Max Principle: Showing $|u_1-u_2|\leq \max_{\partial{\Omega}}|g_1-g_2|$

[mathmari]

Hey!

Let $\Omega$ a bounded space. Let $u_1$ the solution of the problem $$-\Delta u_1(x)=f(x), x \in \Omega \\ u_1(x)=g_1(x), x \in \partial{\Omega}$$ and $u_2$ is the solution of the problem $$-\Delta u_2(x)=f(x), x \in \Omega \\ u_2(x)=g_2(x), x \in \partial{\Omega}$$ Using the maximum principle I have to show that $$|u_1(x)-u_2(x)| \leq \max_{x \in \partial{\Omega}}|g_1(x)-g_2(x)|, x \in \Omega$$

I have done the following:

Subtracting the two problems we get the following:

$$\Delta (u_1(x)-u_2(x))=0, x \in \Omega \\ u_1(x)-u_2(x)=g_1(x)-g_2(x), x \in \partial{\Omega} $$ and $$\Delta(-(u_1(x)-u_2(x)))=0, x\in \Omega \\ -(u_1(x)-u_2(x))=-(g_1(x)-g_2(x)), x \in \partial{\Omega}$$ Since $\Delta (u_1-u_2) \geq 0$, from the maximum for $u_1-u_2$ we have that $$\max_{\Omega}(u_1-u_2)=\max_{\partial{\Omega}}(u_1-u_2)=\max_{\partial{\Omega}}(g_1-g_2)$$ Since $\Delta (-(u_1-u_2)) \geq 0$, from the maximum for $-(u_1-u_2)$ we have that $$\max_{\Omega}(-(u_1-u_2))=\max_{\partial{\Omega}}(-(u_1-u_2))=\max_{\partial{\Omega}}(-(g_1-g_2))$$ Since $$\max (-(u_1-u_2))=\min (u_1-u_2)$$ we have that $$\min_{\Omega}(u_1-u_2) \leq u_1-u_2 \leq \max_{\Omega}(u_1-u_2) \\ \Rightarrow \max_{\partial{\Omega}}(-(g_1-g_2)) \leq u_1-u_2 \leq \max_{\partial{\Omega}}(g_1-g_2)$$

Is this correct so far?? How could we continue to show that $$|u_1(x)-u_2(x)| \leq \max_{x \in \partial{\Omega}}|g_1(x)-g_2(x)|, x \in \Omega$$ ?? (Wondering)

 

[I like Serena]

Is this correct so far?? How could we continue to show that $$|u_1(x)-u_2(x)| \leq \max_{x \in \partial{\Omega}}|g_1(x)-g_2(x)|, x \in \Omega$$ ?? (Wondering)

Hi! (Blush)

Looks good to me. (Nod)

Suppose we distinguish cases... (Thinking)

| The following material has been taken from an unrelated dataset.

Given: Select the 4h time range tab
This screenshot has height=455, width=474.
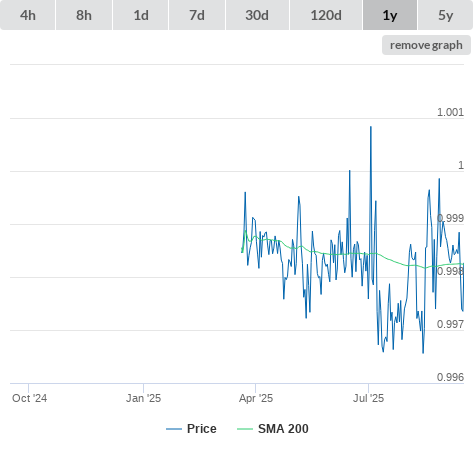Looking at the screenshot, I should pyautogui.click(x=28, y=15).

Suppose that at some point $y \in \Omega$ we have that $u_1(y) - u_2(y) \ge 0$.
Then:
$$|u_1(y) - u_2(y)| = u_1(y) - u_2(y) \le \max_{x \in \partial \Omega} (g_1(x)-g_2(x)) \le \max_{x \in \partial \Omega} |g_1(x)-g_2(x)|$$

Now suppose that $u_1(y) - u_2(y) < 0$... (Thinking)

 

[mathmari]

Looks good to me. (Nod)

(Happy)

Suppose we distinguish cases... (Thinking)

Suppose that at some point $y \in \Omega$ we have that $u_1(y) - u_2(y) \ge 0$.
Then:
$$|u_1(y) - u_2(y)| = u_1(y) - u_2(y) \le \max_{x \in \partial \Omega} (g_1(x)-g_2(x)) \le \max_{x \in \partial \Omega} |g_1(x)-g_2(x)|$$

Now suppose that $u_1(y) - u_2(y) < 0$... (Thinking)

When we have that $u_1(y)-u_2(y)<0$, then:

$$|u_1(y)-u_2(y)|=-(u_1(y)-u_2(y)) \leq \max_{x \in \Omega} (-(u_1(x)-u_2(x)))=\max_{x \in \partial{\Omega}} (-(g_1(x)-g_2(x)))$$

Is this correct so far?? (Wondering)

 

[I like Serena]

When we have that $u_1(y)-u_2(y)<0$, then:

$$|u_1(y)-u_2(y)|=-(u_1(y)-u_2(y)) \leq \max_{x \in \Omega} (-(u_1(x)-u_2(x)))=\max_{x \in \partial{\Omega}} (-(g_1(x)-g_2(x)))$$

Is this correct so far?? (Wondering)

Yup.
Now we only need that $\max\limits_{x \in \partial{\Omega}} (-(g_1(x)-g_2(x))) \le \max\limits_{x \in \partial{\Omega}} |g_1(x)-g_2(x)|$... (Thinking)